[Available records]

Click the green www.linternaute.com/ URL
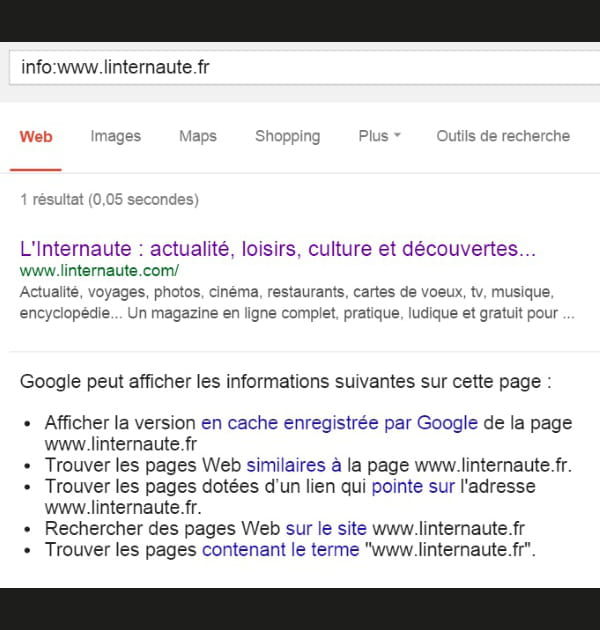This screenshot has height=630, width=600. point(99,271)
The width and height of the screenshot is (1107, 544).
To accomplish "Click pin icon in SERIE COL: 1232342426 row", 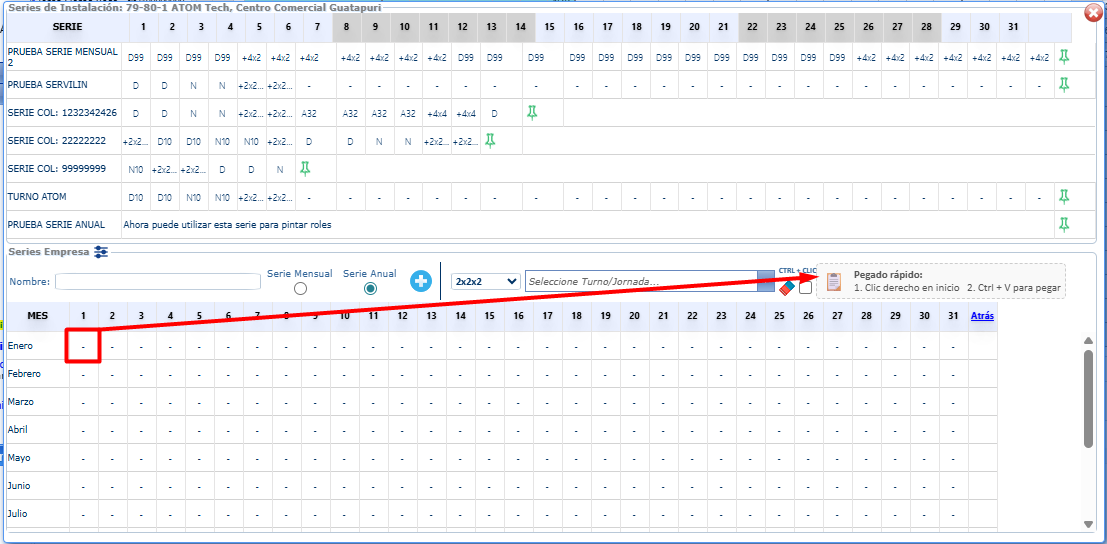I will click(532, 113).
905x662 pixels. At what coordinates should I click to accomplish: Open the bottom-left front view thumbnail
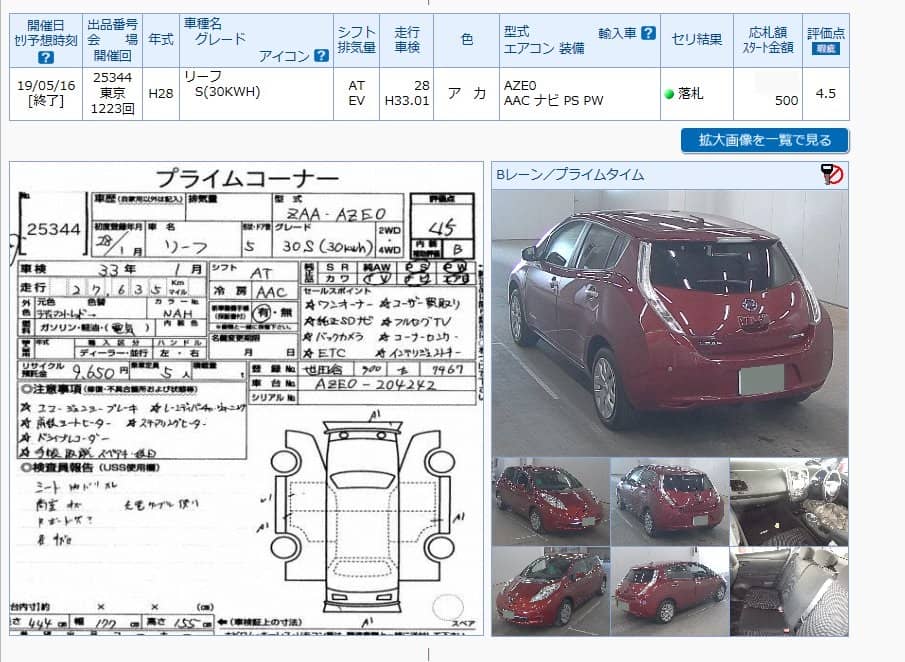(x=550, y=591)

[/Available records]

- _What is expected_: Each line from the one with "905x662 pixels. At" through the final line of the records must be copied exactly, with no pictures and no additional lines.

- _Worked solution_:
905x662 pixels. At what coordinates should I click to accomplish: Open the bottom-left front view thumbnail
(x=550, y=591)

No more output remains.